Chris may wrap his interpretation of nineteenth century New Zealand history in the rhetoric of hardheaded historical realism, but the essence of his interpretation is, as Victor points out, remarkably romantic. And if one is going to be romantic about a past conflict, isn't it better to romanticise the underdog in that conflict?
The authors of Te Urewera were charged with exploring the background to the claims that Tuhoe have brought before the Waitangi Tribunal, and they have naturally given a good deal of time to the repeated invasions of Tuhoe territory by Crown forces between 1865 and 1872. Chris is critical of the Tribunal's historians because he doesn't think they share his view that the armed struggle between Tuhoe and Crown forces was a 'civil war' whose outcome helped determine New Zealand's future. Chris thinks that the 'civil war' in the Ureweras involved a clash of ideologies, as well as a clash of arms:
Tuhoe picked the wrong side in the war to decide what sort of country New Zealand would become: a modern, technologically sophisticated, socially progressive and politically democratic state.

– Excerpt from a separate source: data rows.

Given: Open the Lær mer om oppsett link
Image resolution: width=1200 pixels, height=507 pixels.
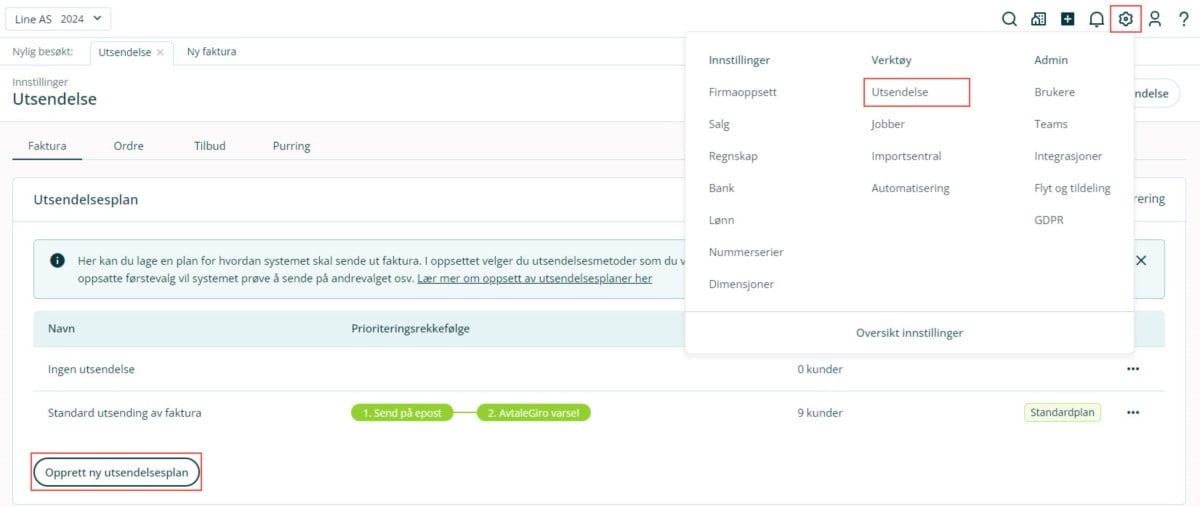Looking at the screenshot, I should pos(534,279).
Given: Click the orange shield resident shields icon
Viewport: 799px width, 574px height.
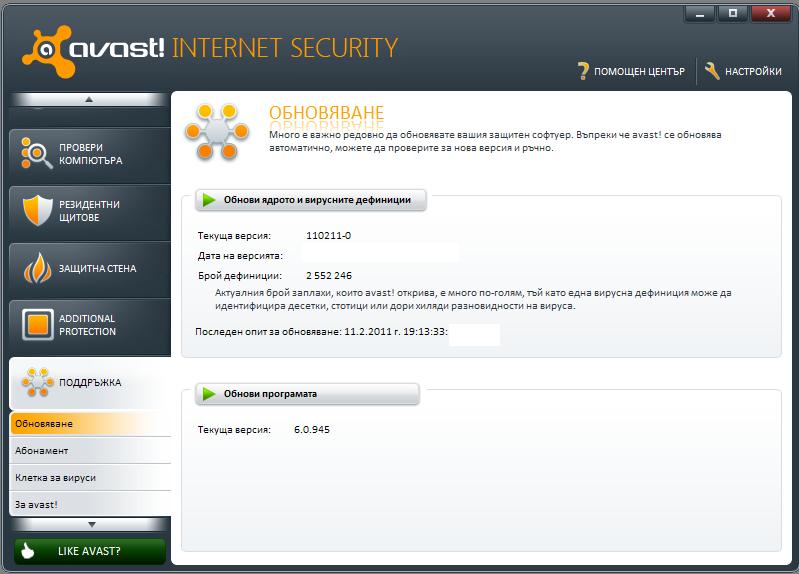Looking at the screenshot, I should [x=37, y=211].
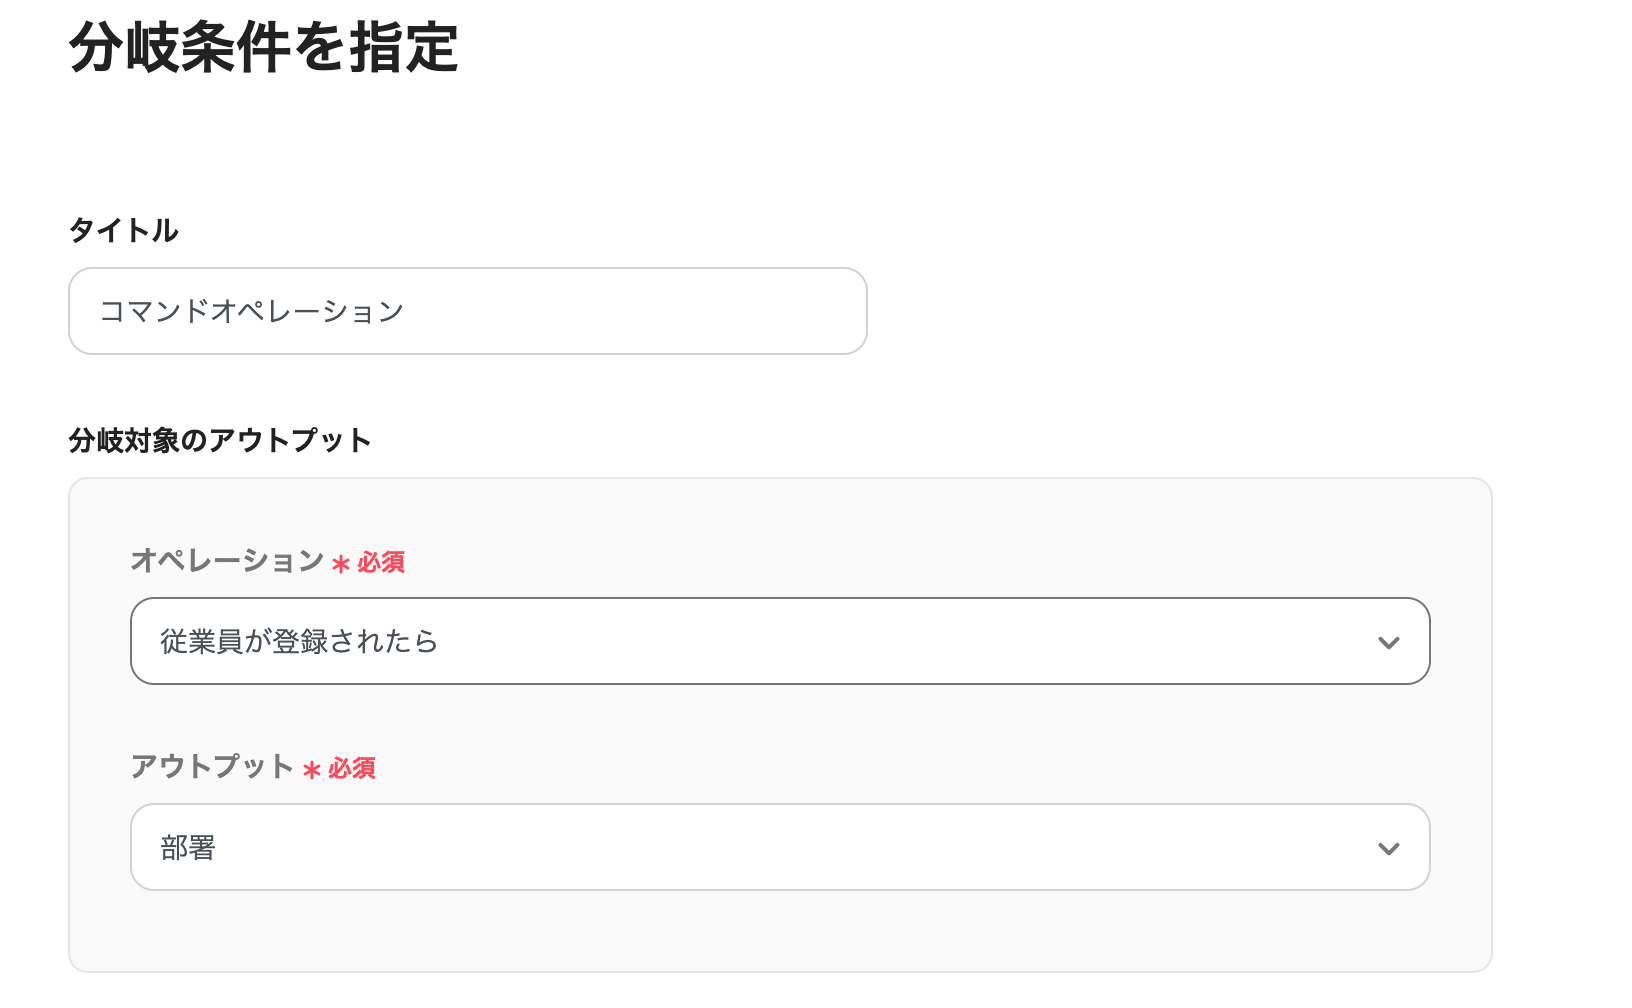The width and height of the screenshot is (1632, 1008).
Task: Click the アウトプット label text
Action: [213, 769]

So modern and democratic, in fact, that in order to bind up the wounds of the losers, its liberal elite is willing to traduce the historical record and besmirch the reputations of the courageous men and women – Maori and Pakeha – whose blood sacrifice [in the war against Tuhoe] made New Zealand possible.
How credible is Chris Trotter's view? Were colonial militia, Maori kupapa, and British officers fighting a war for the advancement of the Enlightenment and the establishment of liberal democracy in those misty Ureweras forests in the 1860s? Should Tuhoe have thrown down their arms and sworn allegiance to the Queen, and to the spirit of Voltaire?

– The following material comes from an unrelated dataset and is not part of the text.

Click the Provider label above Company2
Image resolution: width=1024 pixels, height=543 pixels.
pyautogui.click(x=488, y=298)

To argue that Tuhoe should have made peace with the Crown, rather than fight it, is to argue that they should have accepted the confiscation of a huge chunk of their land in the aftermath of the killing of Carl Volkner in 1865. Volkner, a Church Missionary Society clergyman suspected of spying for his friend Governor George Grey, was slain outside his Opotiki church by a group of the local Whakatohea people led by a newly-arrived firebrand from Taranaki, Kereopa Te Rau. Tuhoe had nothing to do with Volkner's death, but the Crown, which was under pressure from land speculators and armed settlers, used the event as an excuse to confiscate a huge section of the iwi's best land. Tuhoe lost all of their holdings along the Bay of Plenty coast, and also suffered an invasion by Crown forces which claimed to be hunting Volkner's killers. In his article, Chris Trotter notes that Tuhoe hosted Te Kooti at the end of the 1860s, as the prophet and his guerrilla army fled Crown forces. Tuhoe's decision to host Te Kooti led to a series of new invasions by Crown forces. Ill-disciplined armies of kupapa Maori and colonial volunteers led by professional soldiers burnt kainga, shot civilians, and pulled up crops to create famine. Chris believes that these actions were prompted, and perhaps to some extent justified, by Tuhoe's irrational hostility to the Crown. The iwi ought to have recognised that the government in Wellington represented 'progressive' values, and submitted to it.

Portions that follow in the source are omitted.